Luna
Volar hasta la misteriosa luna es un sueño recurrente. Una luna agigantada por el crepúsculo, aumentada en su perigeo, brillante por su proximidad a la tierra y una silueta recortada en el aire, volando en plano adelantado contra su enorme disco de plata, es una imagen poderosa que permanece en la retina de por vida. Ayer precisamente pudimos contemplar la superluna del siglo; pese a carecer de un teleobjetivo que la agrandara como en el film resultó un espectáculo magnífico.
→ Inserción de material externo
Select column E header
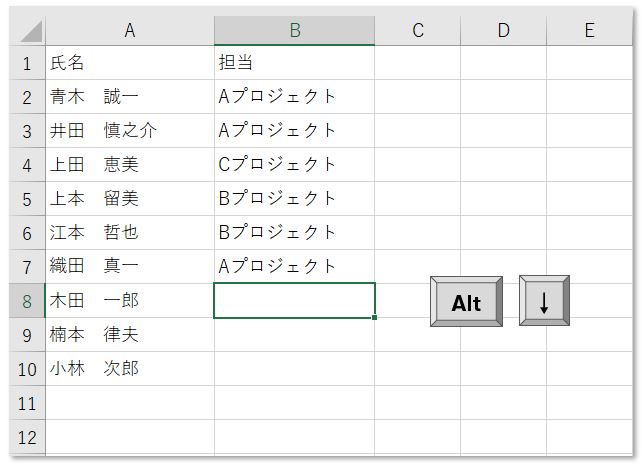 tap(590, 31)
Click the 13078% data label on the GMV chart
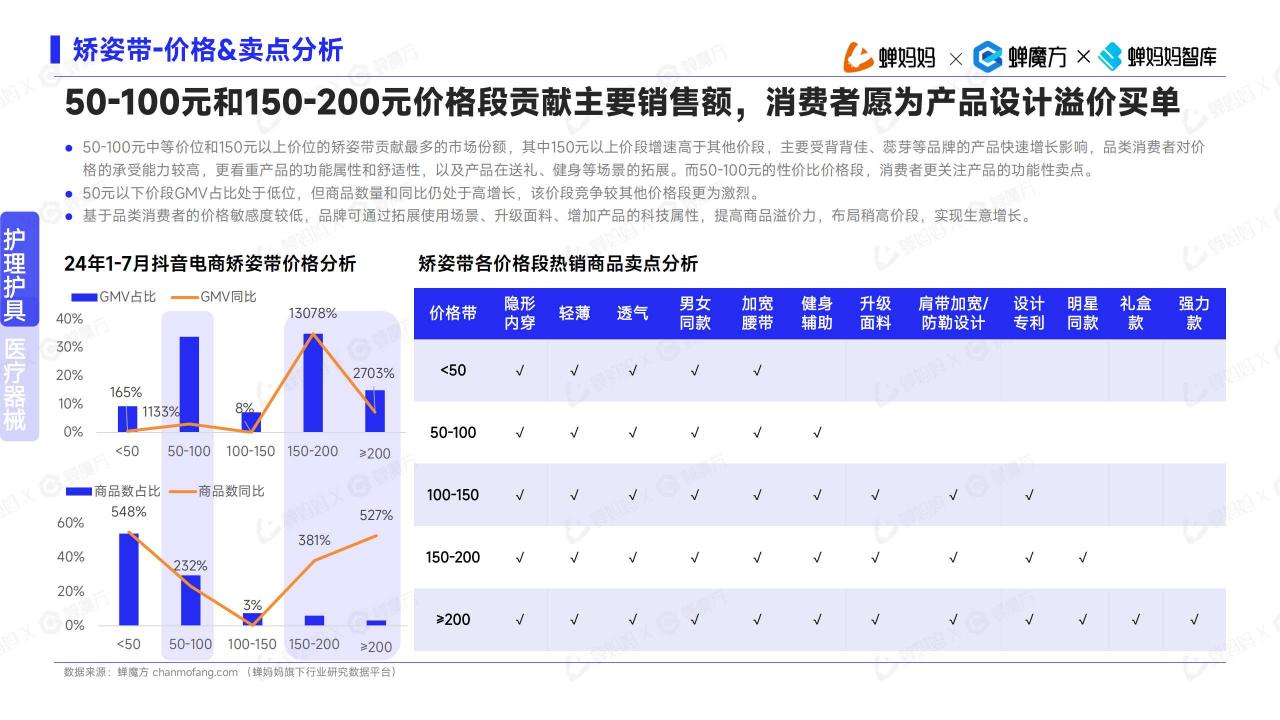Image resolution: width=1280 pixels, height=720 pixels. tap(313, 313)
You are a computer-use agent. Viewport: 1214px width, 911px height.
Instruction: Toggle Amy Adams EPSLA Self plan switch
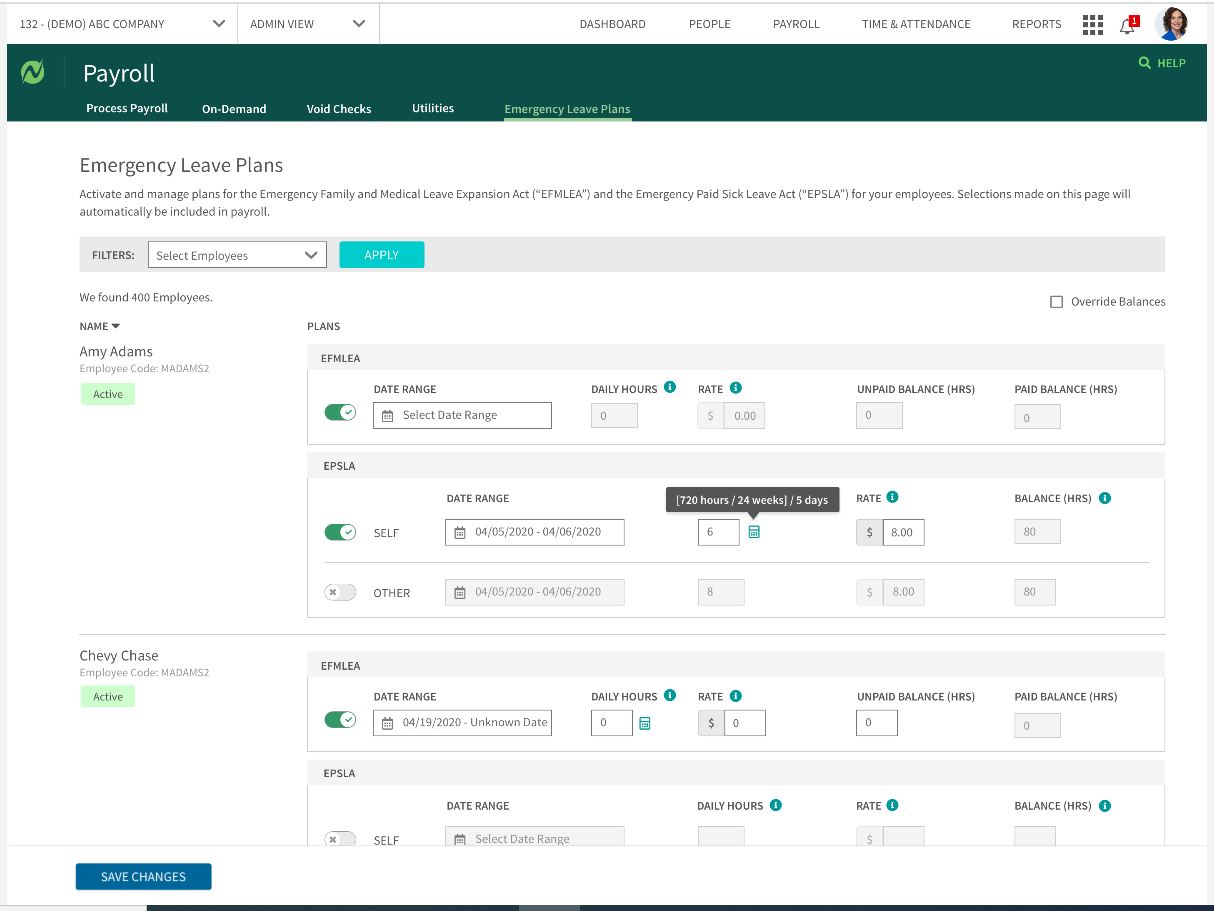point(340,532)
La secuencia de la bici voladora sustentada milagrosamente por la misteriosa fuerza del entrañable ET procede del mundo de los mitos, habita en la morada de los deseos latentes del ser humano; siempre intentó alcanzarla: quizá con una alta torre, acaso con una escalera gigante, puede que con alas emplumadas fijadas con cera, casualmente con una carro tirado por patos salvajes, eventualmente con una bala de cañón... El ser humano terminó alcanzándola con un cohete. Pero yo me quedo con la poética imagen de un niño y su mascota extraterrestre pedaleando en el vacío sobre una bici voladora. Allá por el cielo nocturno. Y, muy cerca, una gran luna plateada.